__Dataset content__:
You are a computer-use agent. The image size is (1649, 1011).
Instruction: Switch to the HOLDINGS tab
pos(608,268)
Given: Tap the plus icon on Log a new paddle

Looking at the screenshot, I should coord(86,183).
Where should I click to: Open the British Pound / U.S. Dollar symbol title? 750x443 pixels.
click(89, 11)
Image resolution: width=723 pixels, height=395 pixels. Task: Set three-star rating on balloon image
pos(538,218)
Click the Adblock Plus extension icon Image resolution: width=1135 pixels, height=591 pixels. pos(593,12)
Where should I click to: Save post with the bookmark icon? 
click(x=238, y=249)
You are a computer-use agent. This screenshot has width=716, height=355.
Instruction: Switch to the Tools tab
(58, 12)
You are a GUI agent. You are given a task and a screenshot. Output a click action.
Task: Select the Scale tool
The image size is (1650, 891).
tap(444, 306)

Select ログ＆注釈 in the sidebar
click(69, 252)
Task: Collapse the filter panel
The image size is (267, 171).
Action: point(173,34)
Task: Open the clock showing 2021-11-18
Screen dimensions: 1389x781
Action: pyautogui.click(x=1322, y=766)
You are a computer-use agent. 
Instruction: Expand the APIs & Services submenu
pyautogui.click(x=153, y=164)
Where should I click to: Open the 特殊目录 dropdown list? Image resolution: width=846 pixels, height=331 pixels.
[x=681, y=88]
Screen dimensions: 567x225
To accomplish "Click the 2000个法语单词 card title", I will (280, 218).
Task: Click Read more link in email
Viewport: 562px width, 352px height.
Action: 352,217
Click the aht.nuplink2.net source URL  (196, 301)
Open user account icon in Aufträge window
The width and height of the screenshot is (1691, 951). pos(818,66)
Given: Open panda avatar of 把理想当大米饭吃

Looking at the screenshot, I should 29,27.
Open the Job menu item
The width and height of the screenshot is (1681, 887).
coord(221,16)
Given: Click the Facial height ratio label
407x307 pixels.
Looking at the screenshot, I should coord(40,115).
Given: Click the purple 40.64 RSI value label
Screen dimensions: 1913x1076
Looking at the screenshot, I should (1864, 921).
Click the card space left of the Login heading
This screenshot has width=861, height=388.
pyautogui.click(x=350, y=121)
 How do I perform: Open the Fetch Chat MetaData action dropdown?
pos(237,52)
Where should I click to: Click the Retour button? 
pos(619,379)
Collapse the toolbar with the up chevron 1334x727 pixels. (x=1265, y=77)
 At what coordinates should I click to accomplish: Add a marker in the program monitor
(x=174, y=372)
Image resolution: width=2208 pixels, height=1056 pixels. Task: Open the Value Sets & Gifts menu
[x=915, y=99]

__Problem__: Please extract the part of the material above that opens with the line containing "Task: Click Read more link in email" and closes with the line containing "The width and height of the screenshot is (1691, 951).", and repeat those lines exactly.

__Exercise response__:
Task: Click Read more link in email
Viewport: 562px width, 352px height.
Action: 352,217
Click the aht.nuplink2.net source URL  (196, 301)
Open user account icon in Aufträge window
The width and height of the screenshot is (1691, 951). pos(818,66)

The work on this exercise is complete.